Xiao-Long Wu1, Jiading Gai2, Fan
Lam1,2, Maojing Fu1,2, Justin P. Haldar1,2,
Yue Zhuo2,3, Zhi-Pei Liang1,2, Wen-Mei Hwu1,2,
Bradley P. Sutton2,3
1Electrical & Computer
Engineering, University of Illinois at Urbana-Champaign, Urbana, IL, United
States; 2Beckman Institute, University of Illinois at
Urbana-Champaign, Urbana, IL, United States; 3Bioengineering
Department, University of Illinois at Urbana-Champaign, Urbana, IL, United
States
Despite advances in acquisition and reconstruction technologies, typical clinical scans rely on Cartesian acquisitions and limited reconstruction routines.
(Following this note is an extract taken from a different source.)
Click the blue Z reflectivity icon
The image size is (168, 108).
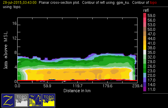tap(8, 101)
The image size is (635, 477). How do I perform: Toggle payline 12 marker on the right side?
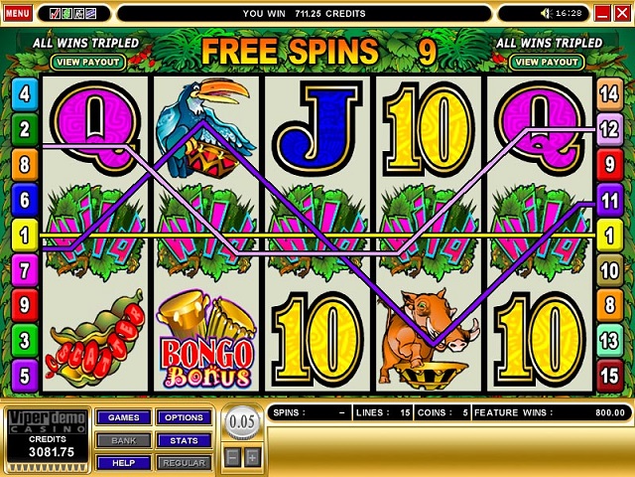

Requirements for significant computational resources and specialized expertise are a barrier to widespread use of algorithms that combine efficient non-Cartesian trajectories, field inhomogeneity correction, parallel imaging, and image regularization. We present a parallel implementation of such a reconstruction utilizing manycore graphics processing cards to speed reconstruction to acceptable levels, even for large matrix sizes and multiple coil acquisitions. We compare reconstruction times with parallel C-code and a common approximation method, showing that the proposed code is faster without using interpolation operators.